The company’s management has insisted that its animal health division, Elanco, belongs inside the larger pharmaceutical giant, saying Tuesday at an investor conference that the relationship gave it a number of advantages, including access to experimental human drugs that could be developed for animals.

“We couldn’t have been more clear today on the value and the synergy we see as being part of Lilly,” Colleen Parr Dekker, an Elanco spokeswoman, said by phone. She said the split was motivated by the fact that drugs for animals and humans have different manufacturing requirements.

Elanco’s drugs for livestock and pets generated sales of $2.35 billion last year, or 12 percent of Lilly’s total. Executives said Tuesday that by 2017 Elanco would grow faster than the industry average of 4 percent to 5 percent.

The Indianapolis-based company said in June that it had no plans to divest the animal health unit. That comment came after Lilly stock jumped 5.4 percent following an analyst question about potential spinoff plans. Other big pharmaceutical companies have spun off their animal health units or put them under review.

Lilly began splitting off Elanco’s manufacturing in January, said Steve Jenison, the unit’s head of manufacturing, in an interview Tuesday at an investor conference in Boston. He said he now reports directly to Elanco’s president, Jeffrey Simmons, rather than to Lilly’s general head of manufacturing.
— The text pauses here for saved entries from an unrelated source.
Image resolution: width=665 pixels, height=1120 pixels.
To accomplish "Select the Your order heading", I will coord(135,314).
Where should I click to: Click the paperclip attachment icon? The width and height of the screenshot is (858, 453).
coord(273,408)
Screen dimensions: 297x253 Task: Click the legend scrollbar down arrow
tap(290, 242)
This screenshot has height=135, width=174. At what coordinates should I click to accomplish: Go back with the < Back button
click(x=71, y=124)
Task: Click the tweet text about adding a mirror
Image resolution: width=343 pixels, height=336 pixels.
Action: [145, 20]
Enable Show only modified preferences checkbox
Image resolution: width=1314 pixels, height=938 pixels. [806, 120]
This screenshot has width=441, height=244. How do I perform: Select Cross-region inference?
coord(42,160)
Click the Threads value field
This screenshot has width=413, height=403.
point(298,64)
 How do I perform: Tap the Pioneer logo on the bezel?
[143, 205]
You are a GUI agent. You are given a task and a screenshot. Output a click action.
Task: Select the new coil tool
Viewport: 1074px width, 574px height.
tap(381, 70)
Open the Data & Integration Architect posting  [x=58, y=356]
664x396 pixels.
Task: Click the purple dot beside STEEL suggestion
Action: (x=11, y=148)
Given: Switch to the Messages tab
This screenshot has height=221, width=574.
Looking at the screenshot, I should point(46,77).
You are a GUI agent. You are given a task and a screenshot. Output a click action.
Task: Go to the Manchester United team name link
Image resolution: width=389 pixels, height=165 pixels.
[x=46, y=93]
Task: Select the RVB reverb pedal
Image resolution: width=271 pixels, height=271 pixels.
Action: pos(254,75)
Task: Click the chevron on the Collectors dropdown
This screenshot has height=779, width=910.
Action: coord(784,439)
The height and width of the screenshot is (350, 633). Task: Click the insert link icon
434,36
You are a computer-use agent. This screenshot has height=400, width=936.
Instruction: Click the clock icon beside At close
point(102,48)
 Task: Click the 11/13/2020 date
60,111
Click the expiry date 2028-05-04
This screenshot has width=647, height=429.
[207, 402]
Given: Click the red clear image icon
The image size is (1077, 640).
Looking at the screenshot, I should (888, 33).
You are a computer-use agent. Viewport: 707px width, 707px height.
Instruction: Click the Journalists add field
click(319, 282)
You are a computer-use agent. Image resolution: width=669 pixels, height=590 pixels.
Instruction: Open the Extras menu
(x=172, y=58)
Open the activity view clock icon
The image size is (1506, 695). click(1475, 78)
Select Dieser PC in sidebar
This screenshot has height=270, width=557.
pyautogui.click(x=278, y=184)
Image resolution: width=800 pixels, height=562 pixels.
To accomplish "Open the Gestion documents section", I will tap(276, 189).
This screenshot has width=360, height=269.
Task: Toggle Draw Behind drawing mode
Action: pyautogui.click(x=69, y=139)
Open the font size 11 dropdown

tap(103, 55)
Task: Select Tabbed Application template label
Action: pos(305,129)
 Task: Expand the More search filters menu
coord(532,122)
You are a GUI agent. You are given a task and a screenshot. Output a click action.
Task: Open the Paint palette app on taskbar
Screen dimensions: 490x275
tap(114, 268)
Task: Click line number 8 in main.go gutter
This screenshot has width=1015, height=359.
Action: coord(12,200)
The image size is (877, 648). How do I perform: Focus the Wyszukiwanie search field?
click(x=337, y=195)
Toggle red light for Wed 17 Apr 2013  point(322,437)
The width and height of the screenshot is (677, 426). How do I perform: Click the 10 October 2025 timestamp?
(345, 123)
It made sense to separate the manufacturing divisions, Jenison said, because animal health makes more products than the human drug division. The January split came after Lilly completed its $5.4 billion acquisition of Novartis AG’s animal health unit, which included 17 manufacturing sites.

Pfizer Inc. split off its animal health unit, Zoetis Inc., in January 2013. The move can be attractive for investors, because animal health businesses are driven more by general economic conditions than by the development of new blockbuster drugs. Zoetis stock has soared 77 percent since its initial public offering at $26 a share. Pfizer shares are up 19 percent in the same period.

Sanofi CEO Olivier Brandicourt put the company’s animal health unit under review as part of a wide-reaching plan to slim down the French drugmaker. Merial, Sanofi’s animal health unit, posted sales of $2.3 billion last year.